In all honesty, I have been terrified every step of the way, ever since we decided to jump onboard this roallercoaster.
But the one biggest fear I have is the only thing that I can't say for sure will turn out fine. Are we doing what's best for our children? Are our kids going to resent us for taking them to this country where they look different? Will they feel like we have stripped them of the culture they should have grown up in? How do we instill enough pride and self confidence in our children to make them feel good about their stories?
What do we know? We haven't been in this situation. How can we fully sympathise with the challenges, the pains our kids will endure?

So while we wait, I try to prepare. I learn about Sri Lanka, I read about adoption, I spend time with kids, I talk with other parents... But the fears are always there. They are part of the journey. And though I'm scared silly every step of the way, I'm not turning back!

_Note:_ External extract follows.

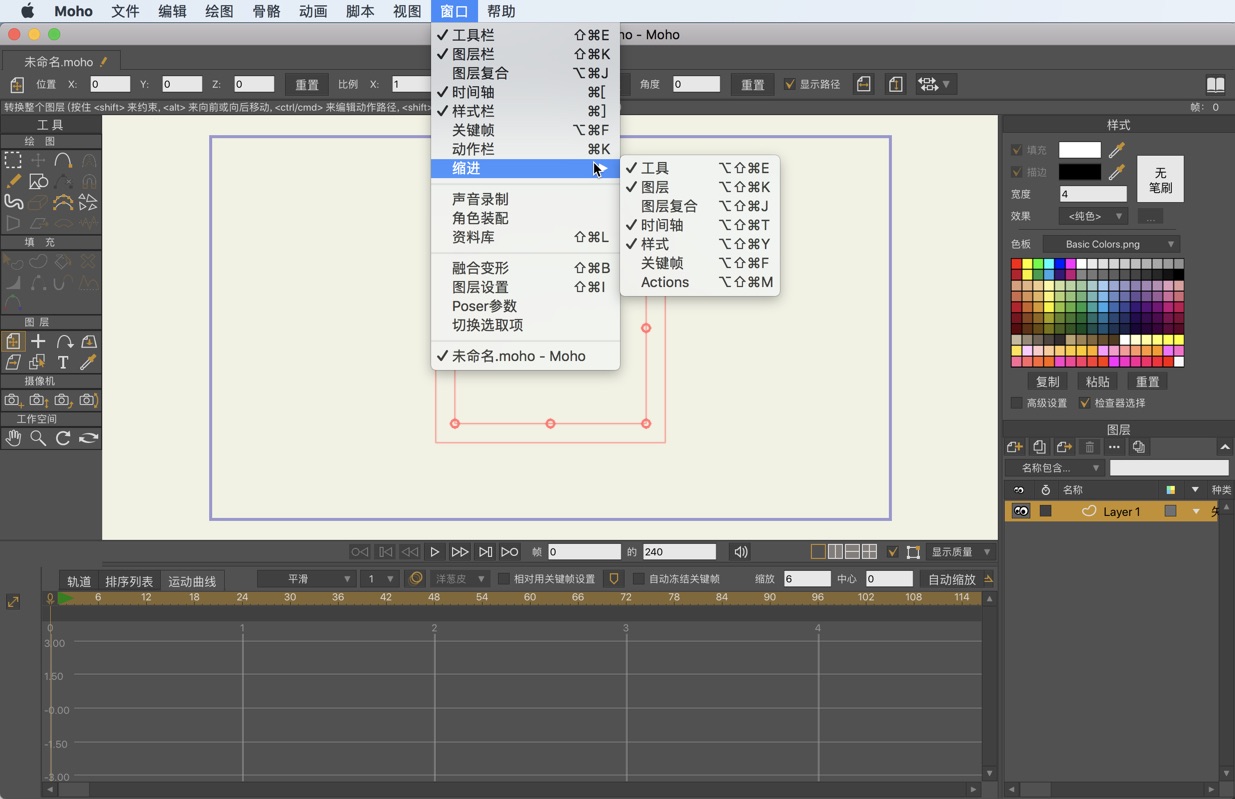Open the Basic Colors.png palette dropdown
This screenshot has height=799, width=1235.
(1110, 243)

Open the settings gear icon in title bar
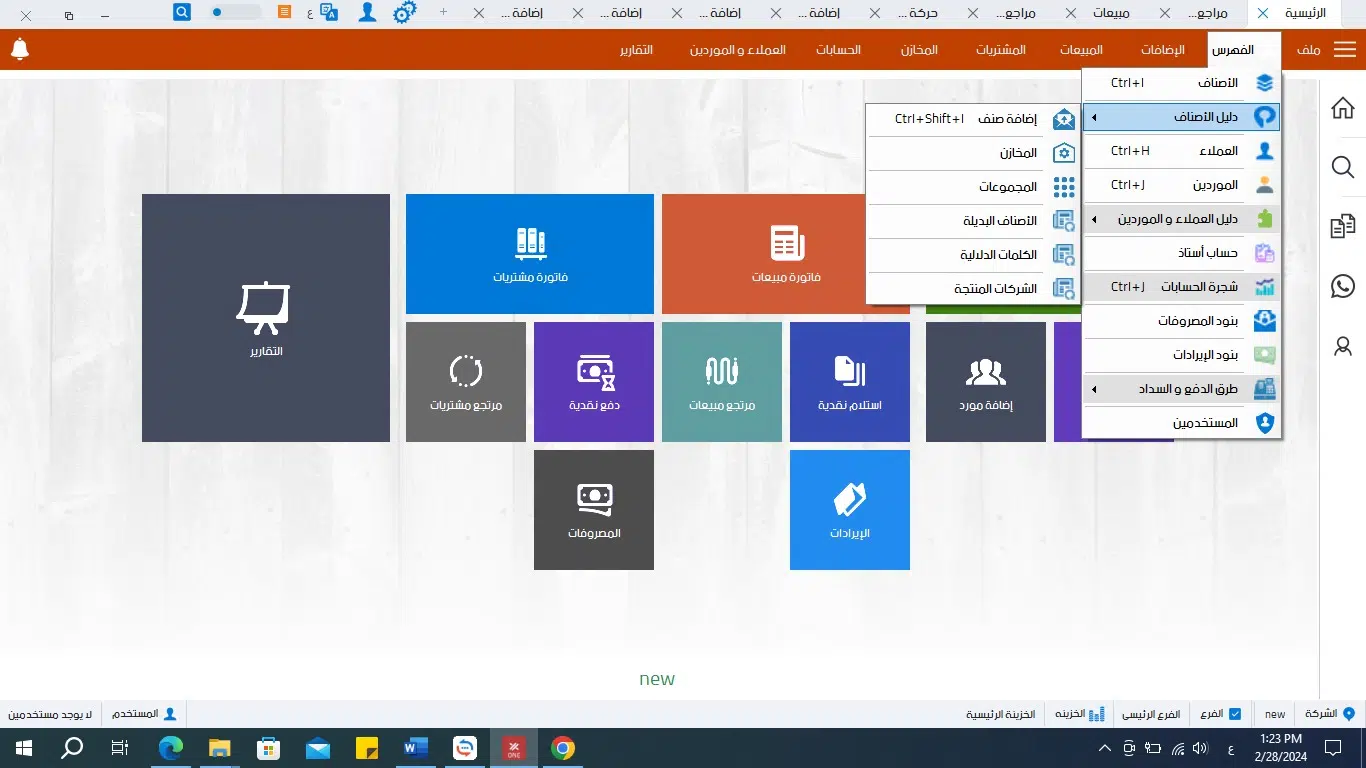click(404, 13)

What fears do you have, as you wait for adoption?

10 comments:

  1. Gen, thanks for sharing your thoughts. I am terrified too. I'm scared of the heartbreak I know Christine will feel one day when she is old enough to mourn the loss of her birth parents and country. I'm scared I won't know how to properly address ignorant comments and questions. I'm scared that we won't be able to provide a strong enough connection to her culture. Oh this list goes on and on!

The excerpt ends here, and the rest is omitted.